Domingo Lopez Chaves donna le coup d’envoi de la partie devant « Pañoleto », un animal playero au long châssis. Bonne lidia cape en main avant deux piques, sans style véritable, le toro sortant arrêté de l’exercice. Le tercio de banderilles ré oxygéna le cornu qui fut loin d’être facile à consentir. C’était sans compter sur l’oficio et la main ferme d’un Lopez Chaves, lidiador implacable, qui embarqua le fauve sur plusieurs séquences admirable d’intensité. Sur les deux ailes, le diestro salmantino édita un trasteo de menos a mas comprenant plusieurs naturelles de haute valeur, s’étant mis le Miura dans la cañasta en mode leçon de tauromachie. Estoconazo d’école et oreille de poids.

Le cuarto, « Arpillero », lidié por fuera fut confié au groupe équestre pour deux séquences dans grandes histoires, l’astado poussant à la première rencontre avant de se défendre d’avantage à la seconde. Lopez Chaves brinda à Sebastien Castella une faena bien débutée en se doublant, imposant ce mando qu’ont les lidiadors de cette trempe a faire charger un animal de ce calibre et qui n’en avait pas forcément l’envie. Plusieurs tandas de bon ton, sur les deux bords dans un ensemble qui pécha un poil par manque de transmission. Faena valeureuse, sans dominer totalement un adversaire qui n’aura jamais rompu. ¾ de lame tombée tardant à faire son effet, ce qui agaça une partie du conclave qui, incompréhensiblement siffla le diestro de Ledesma alors que le Miura lui avait décidé de mourir en brave…

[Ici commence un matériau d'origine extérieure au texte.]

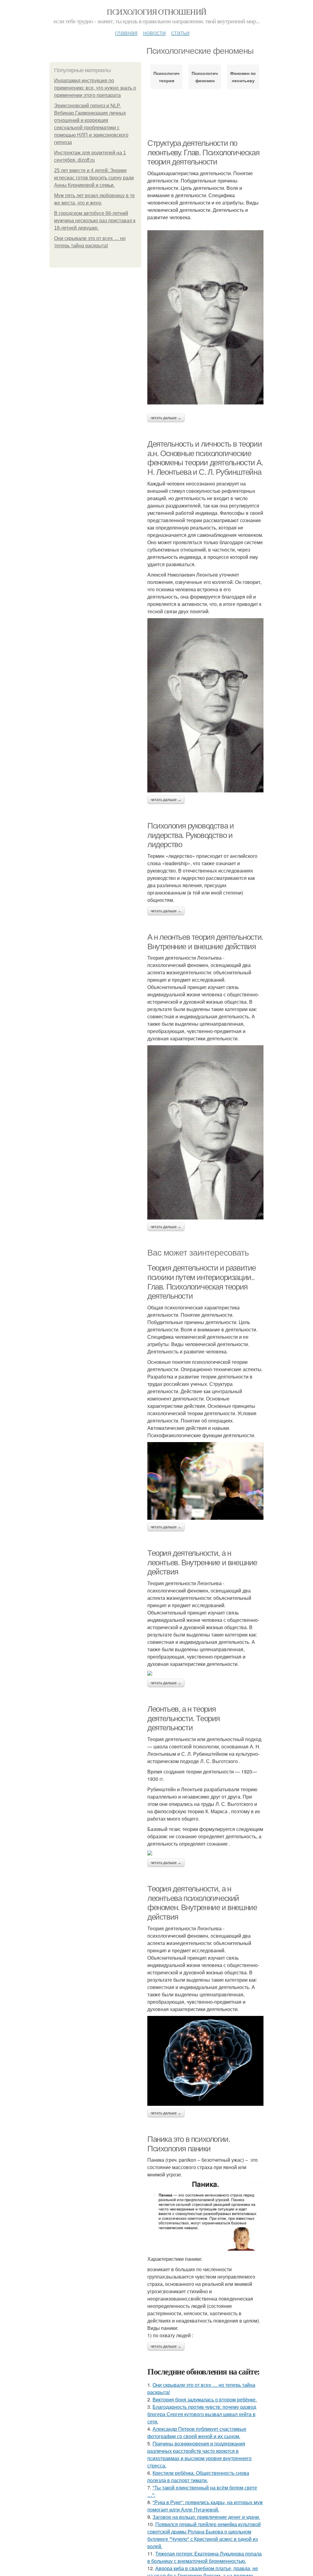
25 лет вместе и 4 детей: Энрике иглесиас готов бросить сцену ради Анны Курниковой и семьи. (94, 178)
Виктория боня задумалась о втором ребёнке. (205, 2399)
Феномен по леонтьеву (243, 76)
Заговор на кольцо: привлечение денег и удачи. (206, 2516)
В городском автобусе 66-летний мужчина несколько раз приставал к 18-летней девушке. (94, 221)
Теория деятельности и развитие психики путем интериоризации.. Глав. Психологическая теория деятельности (201, 1282)
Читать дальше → (166, 418)
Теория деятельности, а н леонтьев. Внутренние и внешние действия (202, 1562)
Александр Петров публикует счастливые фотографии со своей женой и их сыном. (196, 2432)
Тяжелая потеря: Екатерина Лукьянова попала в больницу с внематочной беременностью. (204, 2557)
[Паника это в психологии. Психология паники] (205, 2215)
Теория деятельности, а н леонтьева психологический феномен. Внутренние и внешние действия (202, 1902)
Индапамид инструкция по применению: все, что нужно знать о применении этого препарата (95, 88)
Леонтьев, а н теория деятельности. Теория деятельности (183, 1718)
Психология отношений (156, 11)
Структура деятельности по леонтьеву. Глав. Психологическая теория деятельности (203, 152)
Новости (154, 32)
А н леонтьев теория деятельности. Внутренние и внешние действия (205, 941)
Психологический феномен (205, 76)
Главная (126, 32)
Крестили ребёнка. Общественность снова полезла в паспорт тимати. (198, 2476)
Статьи (180, 32)
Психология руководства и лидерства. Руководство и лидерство (190, 835)
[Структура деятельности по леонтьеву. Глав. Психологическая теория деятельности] (205, 317)
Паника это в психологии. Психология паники (188, 2144)
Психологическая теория (166, 76)
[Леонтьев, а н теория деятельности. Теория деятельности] (205, 1853)
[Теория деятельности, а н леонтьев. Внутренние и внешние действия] (205, 1673)
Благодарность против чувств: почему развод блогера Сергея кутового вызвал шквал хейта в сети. (201, 2414)
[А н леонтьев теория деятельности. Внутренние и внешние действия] (205, 1132)
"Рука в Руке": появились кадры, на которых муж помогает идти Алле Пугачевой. (205, 2506)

Manuel Escribano salua l’arrivé du sardo « Aguijito » par une larga cambiada de rodillas puis capoteo inégal devant un animal sournois et affichant très vite un penchant inquiétant pour la bagarre. Lidia a désirer pour deux piques. L’astado s’y employa peu et fut en définitive peu piqué. Le diestro de Gerena offrit ensuite un récital banderilles en main avec notamment une dernière paire par quiebro al violin dans un mouchoir de poche, s’attirant une vibrante ovation du respectable. Dans le dernier tiers, le Miura fut tout simplement inabordable. Âpre, violent, maléfique par ses coups de tête et ses charges aussi courtes que brusques. Sur un derrote, Manuel Escribano fut propulsé violemment dans les airs, puis cloué au sol faisant craindre le pire. Après quelques secondes pour reprendre ses esprits, l’andalou revint en piste la taleguilla en lambeaux, marqué d’une belle estafilade à l’arrière de la cuisse. Quatre naturelles à couteaux tirés en guise de défiance et conclusion par entière tendida et un coup de descabello.

Sous observation à l’infirmerie des arènes, où il reçut une infiltration, Manuel Escribano affronta son deuxième adversaire en sixième position. L’andalou s’en alla, attendre « Barragano » à la porte des chiqueros devant un public médusé par tant de cran. La verguenza torera. Larga cambiada de rodillas puis capoteo par véroniques ovationné avant l’un des grands moments de cette après-midi. Un tiers de piques dans son expression la plus pure. 4 piques, toutes prises avec puissance et implication, en allongeant la distance et recevant un vrai châtiment. Quatre vrais puyazos parfaitement administrés par Juan Francico Peña, ovationné et justement récompensé du prix au meilleur tercio de varas. Il serait audacieux et bien peu respectueux de reprocher ensuite à Manuel Escribano de ne pas avoir pu faire mieux face à ce Barragano, gazapón et qui resta finalement inédit. Diminué, roué de coups, hors de ses moyens le torero de Gerena essaya en vain, sans succès. Il y avait à faire mais on ne lui en voudra pas.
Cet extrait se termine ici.